For alt-right Christians, Russell Moore is the embodiment of where the religious right went wrong—by refusing to openly embrace racism. Throughout his youth, Griffin says, he felt alienated by Christians like Moore who were intent on “condemning racism.” He was only drawn back into Christianity when he married the daughter of Gordon Baum, a far-right Lutheran leader who co-founded the white supremacist Council of Conservative Citizens, described by the Southern Poverty Law Center as “a virulently racist group.” Griffin says he joined the CCC, as well as the white nationalist League of the South, because both groups embody the elements he views as integral to his faith: They are “pro-white, pro-Christian, pro-South.”

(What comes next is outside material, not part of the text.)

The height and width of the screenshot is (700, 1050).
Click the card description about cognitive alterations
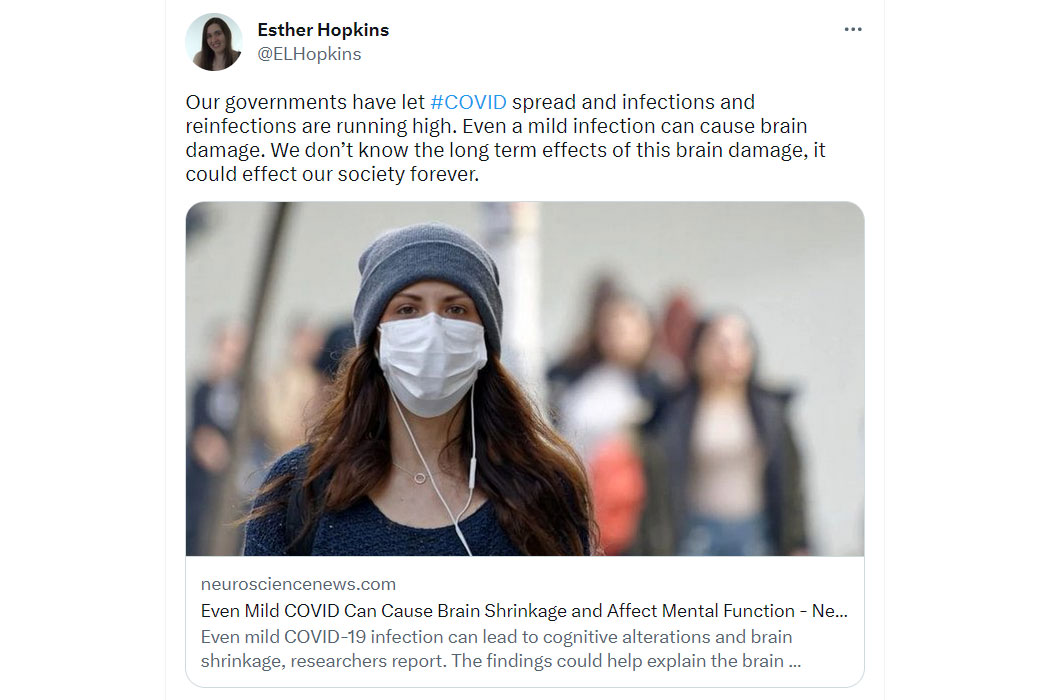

Moore has become a popular target among alt-right Christians. The white supremacist and popular alt-right radio show host James Edwards, himself a Southern Baptist, regularly disparages Moore on his program, calling him a “cuck-Christian.” In June, after the Southern Baptist Convention banned displays of the Confederate flag, Edwards hosted Nathanael Strickland, proprietor of the Faith and Heritage blog. In a recent post, Strickland had argued that white Southerners “have faced a widespread and determined assault on our heritage, symbols, monuments, graves, and identity by secular and governmental forces,” and likened such supposed attacks to what Hitler claimed in Mein Kampf: that Germans faced “cultural extermination and ethnic cleansing.” Edwards seconded that analysis, declaring the Confederate flag “a Christian flag,” and arguing that to attack it “is to deny the sovereignty, the majesty, and the might of Lord Jesus Christ in his divine role in Southern history, culture, and life.”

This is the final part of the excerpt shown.